Elon Musk downplayed the power of his tweets in 2018 Tesla tweet fraud trial

Elon Musk has been sued by shareholders who say the tycoon acted negligently in an attempt to squeeze out investors.

San Francisco:

Tesla CEO Elon Musk took the stand Friday in a California fraud lawsuit, accused of lying in tweets about taking the auto company private, punishing investors.

Musk was called to testify by lawyers for angry investors who accused him of spending millions of dollars in 2018 with untrue tweets about receiving money to buy out shareholders at $420 per share. Was told.

The multi-billionaire’s tweets sent Tesla share price on a rollercoaster ride and Musk has been sued by shareholders, who say the tycoon acted negligently in an attempt to squeeze out investors who had bet against the company.

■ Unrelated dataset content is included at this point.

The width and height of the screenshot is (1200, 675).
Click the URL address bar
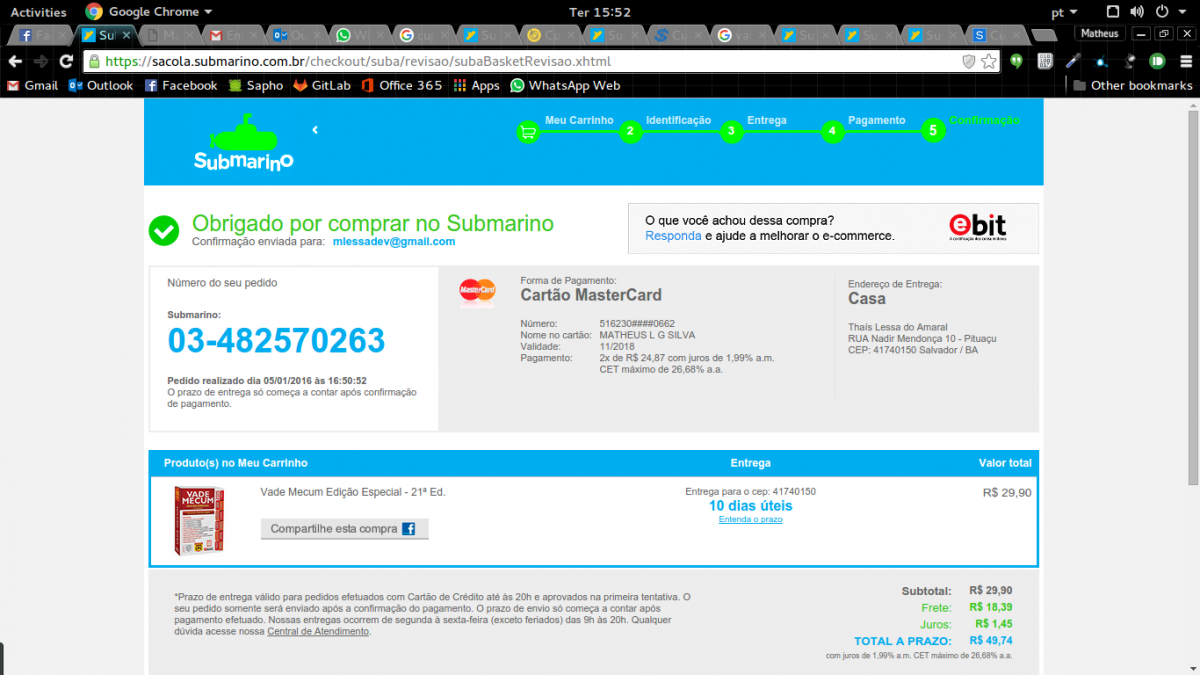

Musk, who only bought Twitter in October, downplayed the power of his tweets, noting that he once posted that he thought the Tesla stock price was overpriced, and that “it went overboard, Which is counter-intuitive.”

“What I’m trying to say is clearly not just because of one tweet,” Musk said in the testimony.

The hearing on Friday began with Harvard law and business professor Guhan Subramanian, who was called as an expert witness by the plaintiffs.

He described Musk’s tweeted offer to privately own Tesla as “delusional” and “simply wrong,” given the way such mega-deals typically go.

When asked by a defense attorney about Musk’s tweet, Subramanian said, “All I can say is that it is wrong, in terms of the process of the deal… It is not correct.”

– The word ‘reckless’ –

Testimony in the trial opened on Wednesday with a lawyer for troubled investors telling jurors Musk lied about having funding.

Nicholas Porritt, who represents lead plaintiff Glenn Littleton and other Tesla investors, said the tweets cost “regular people” to lose “millions and millions of dollars.”

Called as the first witness, 71-year-old Littleton told jurors that he was heavily invested in Tesla in 2018 to the point that the share price climbed to $500 or more.

Littleton testified that he was “quite surprised” by Musk’s tweet about taking the company private at $420 per share because it put almost all the money he had invested in Tesla at risk.

“It pretty much wiped me out,” Littleton said.

Lyttelton told jurors that he scrambled to save whatever he could from his investments, taking huge losses from most of his positions.

Kasturi is expected to continue testifying at the trial on Monday, when his lawyers will have a chance to refute allegations that he was a fraud.

The case revolved around a pair of tweets in which Musk said “funding secured” for a project to buy the publicly traded electric automaker, then said in a second tweet that “investor support confirmed”. Is.”

Porritt told jurors that Musk had chosen the $420 share price in the tweet “as a joke” and that funding to take Tesla private was never closed, nor credibly pursued. Was.

Musk’s attorney Alex Spiro said in his opening remarks that even though the tweets may have been a “reckless choice of words,” they were “not a hoax, not even close.”

The fraud trial is expected to last three weeks.

(Except for the headline, this story has not been edited by NDTV staff and is published from a syndicated feed.)